Жили они с матерью бедно. Мать работала медсестрой в санатории в Репино, и их холодильник, вернее, морозильник, был до отказа забит маленькими порциями того, что отщипывал для себя от скупого санаторного пирога обслуживающий персонал – сливочное масло, мясо, яйца... А у меня водились деньги, и я доставал ей (в ту пору тотального дефицита не покупали, а „доставали“) импортную одежду. Слово „импорт“ было знаком качества. В одну из последних наших встреч, кажется, прошлым летом (она часто приезжает из Милана, где давно живет, в Питер или Москву по делам своего маленького бизнеса), она спросила меня: „Зачем ты меня одевал тогда?“ – „Хотел, чтобы ты была моей женой“, – сказал я. Она и забыла, что я предлагал ей когда-то руку и сердце. Хотя нам удалось прожить вместе под одной крышей не больше недели – мы разругались в пух и прах, и она вернулась к себе со своей собакой.

Потом ее мать вышла замуж и уехала к новому мужу в Салехард, и я сам иногда ночевал у Мары. Я стал выводить ее в „свет“ – то есть посещать с ней советские „элитные“ места, дома писателей, журналистов, композиторов, дом кино... Я даже привел ее на „Ленфильм“ и показал одному из лучших операторов киностудии Валере Федосову, который тут же подвел нас к случившемуся неподалеку Олегу Басилашвили.

„Красивая девушка“, – спокойно констатировал тогда уже очень знаменитый Басик, и я понял, что он совсем не бабник. Но бабниками были другие, – помню раненый, растерянный, несчастный взгляд одного очень известного московского актера, едва ли не главное мужское лицо советского кинематографа восьмидесятых, в кафе Дома кино, куда я однажды заглянул с Марой. Актер этот то и дело искал ее глазами, и я прекрасно понимал, что с ним творится. Я на собственной шкуре испытал это... Когда ты готов бросить все – работу, жену, семью, отречься от всего и от самого себя, упасть к ее ногам, лишь бы рядом, хоть как, хоть на карачках, хоть рабом, хоть последним дерьмом, – авось, а вдруг, а если... Гораций говорил: „Красивая женщина – это мука для глаз“. Если бы только для глаз...

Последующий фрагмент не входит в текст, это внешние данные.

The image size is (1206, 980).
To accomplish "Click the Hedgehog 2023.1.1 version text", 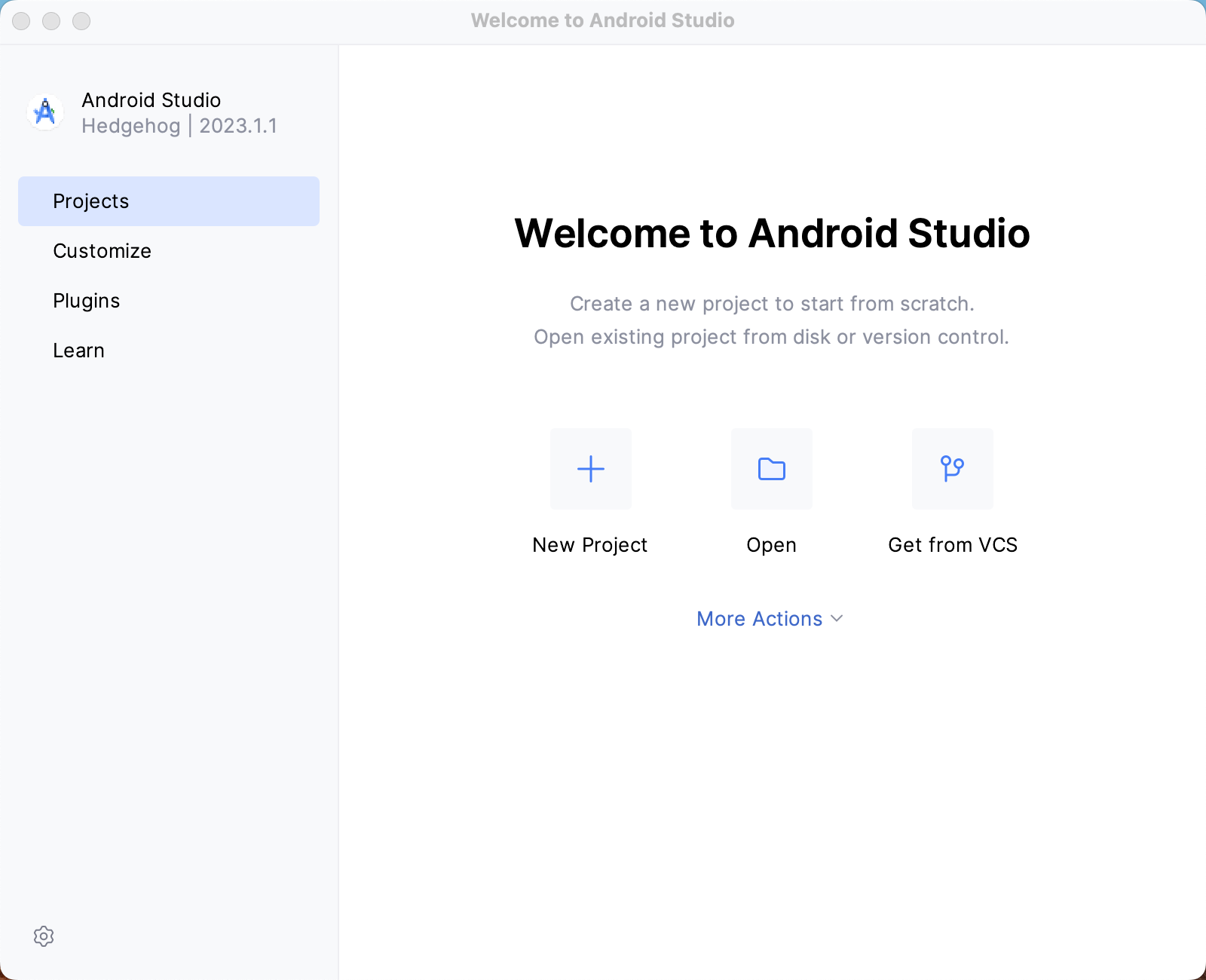I will click(179, 125).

Она приезжала ко мне в Комарово, в Дом творчества писателей, и порой оставалась. И была зима, светило февральское солнце, и мы на лыжах мчались к Щучьему озеру, и я говорил – смотри, запоминай, такого больше не будет. И она говорила – что ты, такое будет со мной много раз! Но я оказался прав, и потом она будет писать мне коротенькие письма из Италии, в которых будут воспоминания и тоска по нашему прошлому и просьба отвечать ей. Но что ответить? Она была замужем за итальянцем, и у них рос сын. А потом от второго мужа, тоже итальянца, она родит дочь... Она получила то, что хотела. Она хотела уехать и уехала. Она сделала свою женскую карьеру, и это я занимался с ней английским, чтобы потом, пока она не выучит итальянский, ее хоть как-то понимали бы в той манящей, как звездный свет, заграничной земле.

Она уедет уже питерской топ-моделью, и я до сих пор храню кипу модных журналов, где она смотрит на меня с глянцевых обложек прекрасными чуть раскосыми глазами лани. Для топ-модели она была слишком красива, да и ее груди, бедра вылетали за стандарт.

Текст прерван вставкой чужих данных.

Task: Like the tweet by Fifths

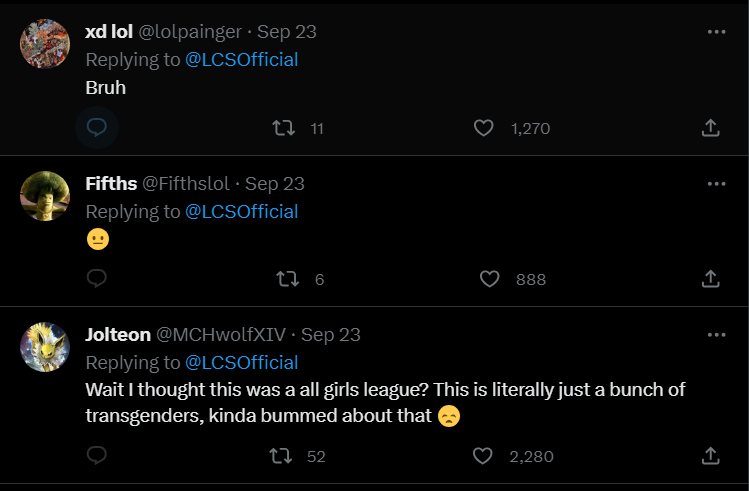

Не раз она говорила, что я „главный человек“ в ее жизни. Но меня она не любила, разве что уважала. Или ценила. Или пользовалась мной. Любить для нее было далеко не самое важное. Может, она вообще никого никогда не любила. Хотя от природы была добра, отзывчива, но вместе с тем повелительна, авторитарна, с четким практическим умом, просчитывавшим ходы, как компьютерные шахматы. Чувства ей были даны скорее не для любви, а для занятий любовью. И она никогда не путала одно с другим. Из нее получилась бы отличная шпионка.